Red Sox ace Jon Lester

There is still plenty of baseball yet to play in this 2013 World Series. We have seen pretty much everything and anything the wonderfully unpredictable sport of baseball can throw at us at this juncture. Game-ending pick-offs and game-ending pedantic rule-book type calls. A couple of juicy plays in the field, a couple of big bombs and some dynamic, overpowering pitching. St Louis sends their nominal ace, Michael Wacha, to the mound tomorrow night in Boston and he alone is very capable of keeping the series alive. The bookies might be calling Boston the prohibitive betting favorite, however those who have seen enough of the 2013 playoffs know, this one is not over by a long shot.

The teams are traveling to Boston today, and this gives us a chance to pause and recognize what is fast becoming the absolutely glowing playoff resume of Boston’s combative, regal ace, Jon Lester.

Last night the Cardinals as if played game six as was their remit, what Dennis Eckersley might call a have-to-have-it type game. With Adam Wainwright on the hill and their red-clad, white towel waving fans behind them, they wanted game 5 bad, and it showed. Standing in front of them, a thin grey road jersey line called Jon Lester. Red Sox fans know when Lester is on, and indeed when he is off. He has had some issues the last couple of seasons, not enough to derail what has been a truly splendid career to date, but enough to get the knuckle heads on Twitter vomiting out garbage like ‘Lester, ace? Give me a break!’ after a poor start.

During a handful of admittedly poor starts, by his lofty standards, Lester ‘nibbled’ like Daisuke Matsuzaka at his worst. His body language was at best, poor, and his strikes-to-balls ratio was awful. There’s no doubt Lester would admit there were a few starts that would have had Red Sox fans wincing, as fastball after fastball was overthrown perhaps, and dragged out of the strike zone.

Lester is a terrifically hard worker, however, and anyone who has followed his career to date noticed his much improved performances as the playoffs came close. The competitive monster dwelling deep inside Lester’s heart was obviously roused, and eager to show baseball what it could do on the big stage.

The fact is, historically, there are very few Major League Baseball pitchers who have achieved what Lester has done under the brightest lights of all.

Last night was no exception.

Lester absolutely pounded the strike zone all night long, not letting up at all, driving the Red Sox past the Cardinals, completely abusing the lower half of the Cardinals order in particular. The big lefty gave up just the one run (on a lazy fastball that the Cardinal’s Holliday knew exactly what to do with) and a stingy 4 hits, along with seven, often emphatic, strikeouts.

In two World Series games against Lester, over 15.1 innings total, the Cardinals have managed a grand total of one run.

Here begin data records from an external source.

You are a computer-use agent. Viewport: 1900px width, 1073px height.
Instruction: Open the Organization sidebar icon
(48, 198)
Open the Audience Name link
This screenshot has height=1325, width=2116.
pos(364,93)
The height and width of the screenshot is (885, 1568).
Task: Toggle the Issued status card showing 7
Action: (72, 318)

This means that Lester has now started 3 World Series games, winning all of them, and he has allowed 1 solitary run over 21 innings total.

1 run in 21 World Series Innings.

As ‘The Stranger’ in The Big Lebowski says;

"..sometimes there's a man... I won't say a hero, 'cause, what's a hero? But sometimes, there's a man. And I'm talkin' about the Dude here. Sometimes, there's a man, well, he's the man for his time and place. He fits right in there."